Benjamin’s on-off wages just about stretch to cover his children’s education. Hannah goes to school every day, setting out at 5am and coming home at 3pm. In her Ewe language, interspersed with words of English, she talks about her lessons, which cost her parents 60 cedi a term.
“I learn English, natural sciences, creative arts and maths,” she says. “My favourite subjects are maths and natural sciences. In my class, there are 30 boys and girls.”
She gets a meal at school – usually rice and stew. Sanitation is more of a challenge – all the children at school, boys and girls alike, share a single toilet.
When she isn’t at school, Hannah likes watching TV, listening to music (the Ghanaian gospel singer Diana Asamoah is a favourite) and playing ampe, a local jumping and clapping game that is part-workout, part-coordination exercise, part-sport.
A taciturn 10-year-old, Hannah is not one to boast, but she does concede that she’s pretty strong and pretty good at ampe. She loves eating jollof rice and, when funds permit, her vices are Fanta and toffees.
Despite a bad outbreak of rashes on her skin and occasional headaches and fevers, she has been lucky with her health. Mary and Benjamin’s first child, another daughter, died at the age of 12 after complaining of stomach pains.

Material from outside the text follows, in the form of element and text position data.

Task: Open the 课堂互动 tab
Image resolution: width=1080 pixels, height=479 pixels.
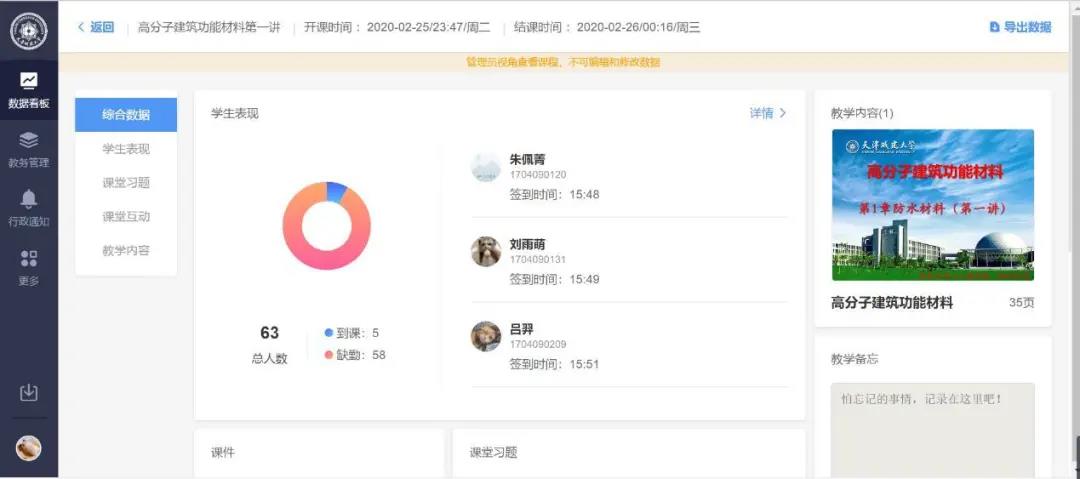Action: pyautogui.click(x=126, y=217)
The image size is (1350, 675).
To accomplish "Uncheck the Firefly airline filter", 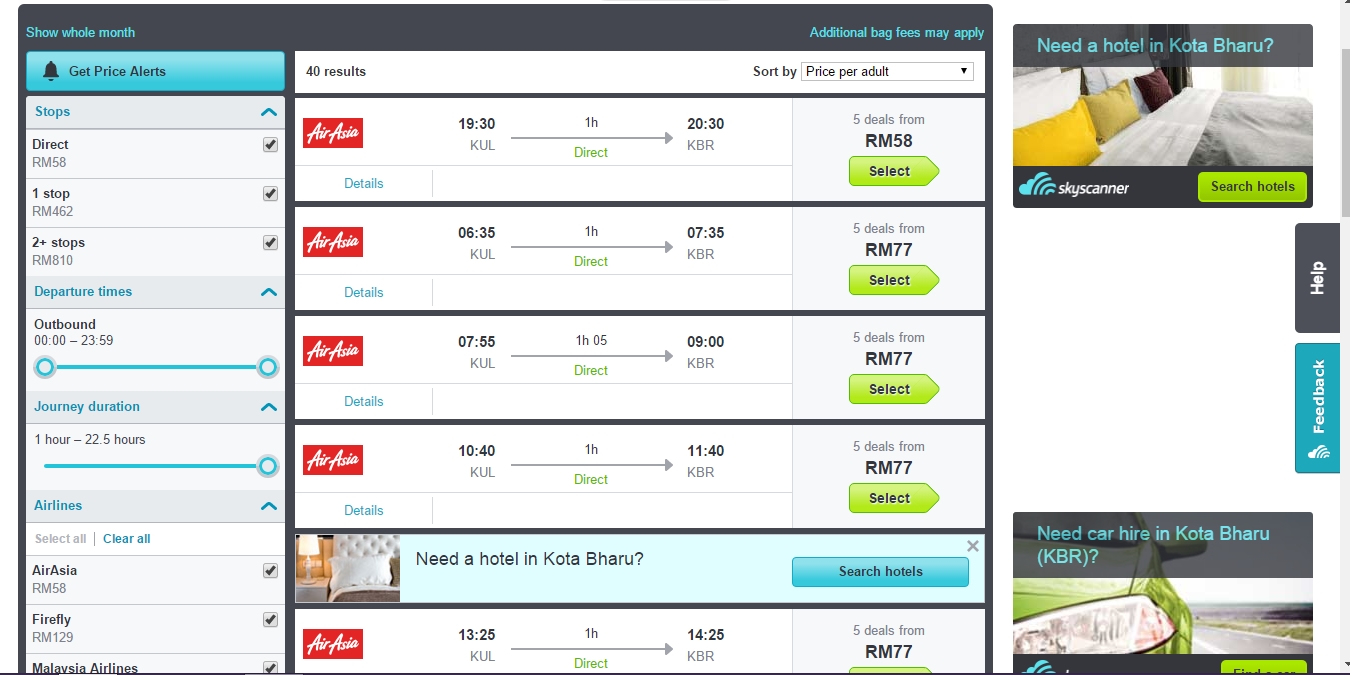I will pos(270,619).
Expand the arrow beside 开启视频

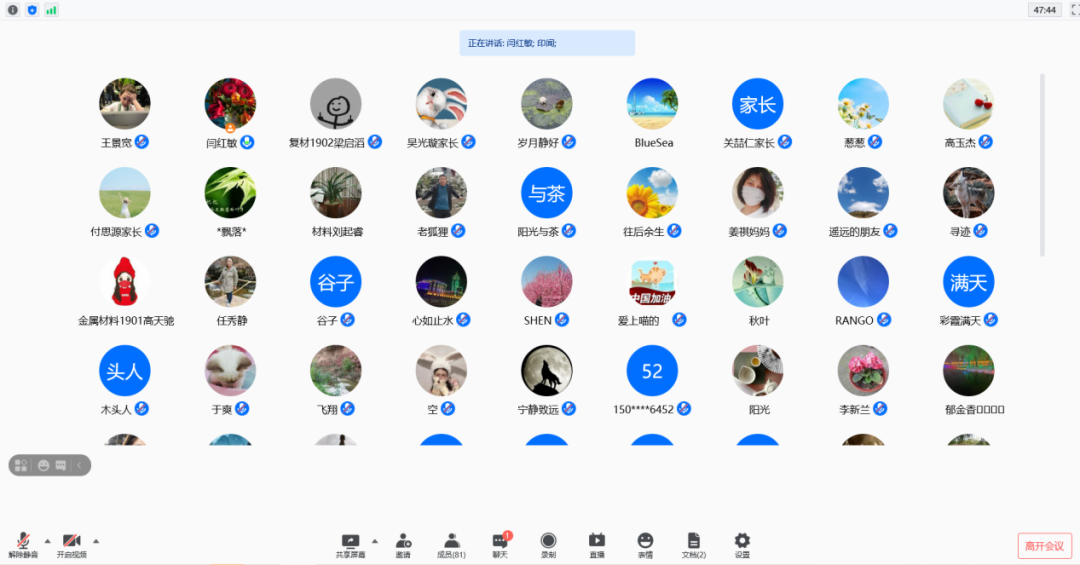tap(96, 540)
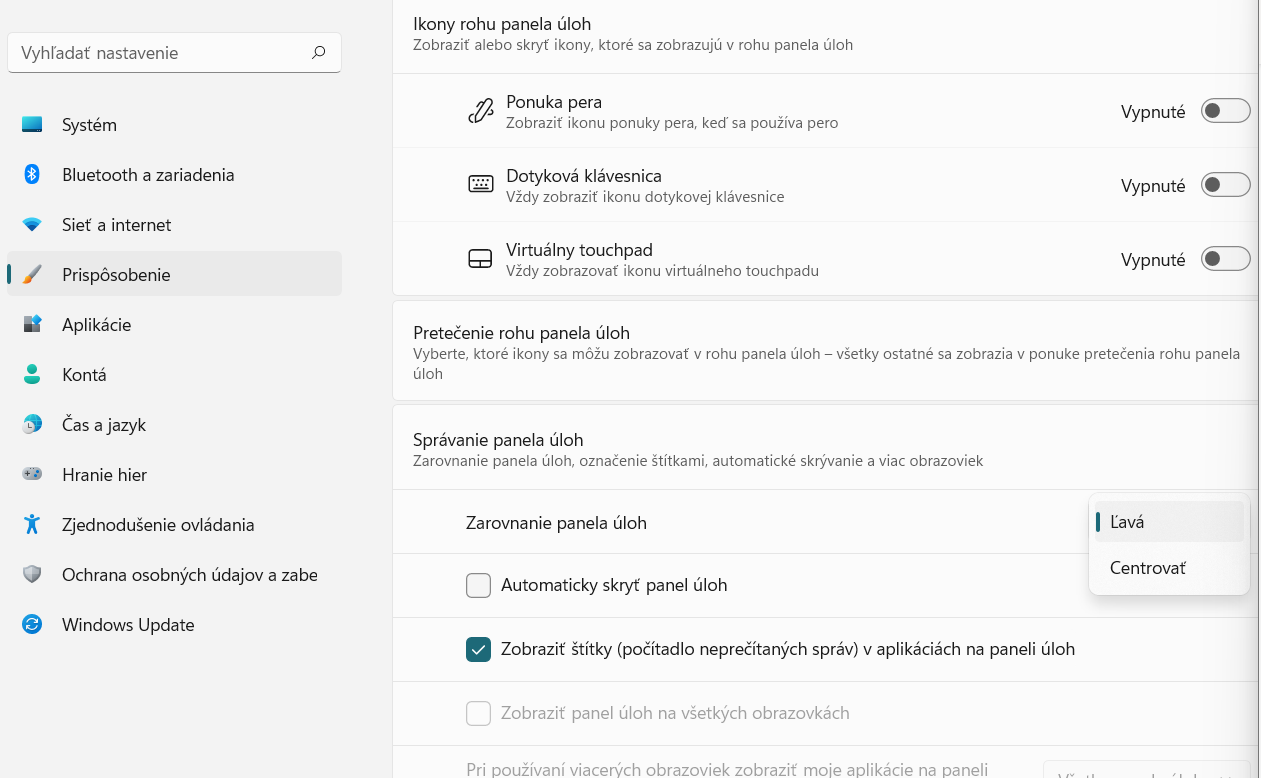
Task: Click the Systém icon in sidebar
Action: tap(32, 125)
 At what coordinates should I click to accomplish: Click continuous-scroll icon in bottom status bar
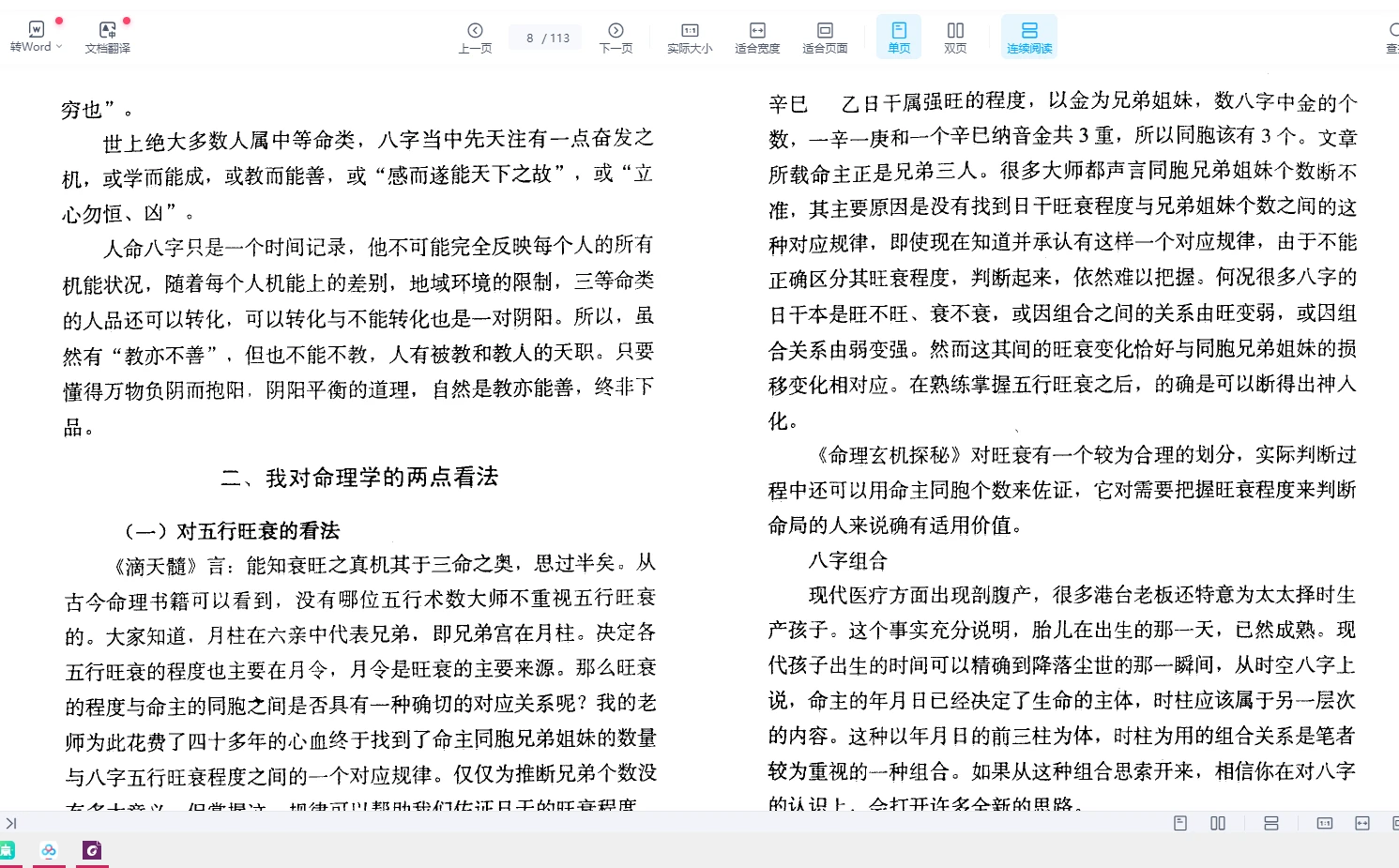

Hannah and her parents share a large bed inside their one-room house, which is the size of a large garden shed. Her brothers sleep on the hard concrete floor, sandwiched between the bed and the cushionless sofa and chair that line the wall opposite.
When the single bulb that hangs from the corrugated-iron ceiling is switched on, it just about illuminates the room, showing a TV set, an ancient video recorder and a clothesline over the bed.
Although Ghana was the first country in sub-Saharan Africa to reach the millennium development goal on halving extreme poverty, the Klutseys’ daily struggle to keep afloat is typical of those who live in Greater Accra.

Life in northern Ghana, which has yet to reap the benefits of two decades of economic development, is far tougher. Disparities in health, wealth, education and nutrition drive northerners to seek out a new life in ever-swelling Accra, where many end up as street hawkers.
The plot of land on which the Klutseys live in Kpobiman, in Greater Accra, was bush a decade ago. Today, new houses are rising all around, behind the shacks that sell dried fish and malt drinks to passing traffic on the main road.
Benjamin is vaguely aware of the millennium development goals. He feels that, in some ways, life has improved. His family has safe water to drink from the well that his elder brother sank eight years ago, an outside toilet and – as of three months ago – its own electricity supply. But with the loss of the land they farmed and the absence of regular work, he has no idea how he will be able to fund his children’s aspirations. His eldest, Alfred, 19, dreams of becoming a visual artist.
His youngest has a more practical goal. “I want to be a medical doctor,” says Hannah. “In the future, I want to be a doctor in order to help sick people.” That, as Hannah and her parents well know, will take many years of study and a lot of money. And yet, they do not dismiss their daughter’s ambition.
“If God supports us we should be able to do it,” says Mary. “We will be very happy because she will come and support us in all ways.”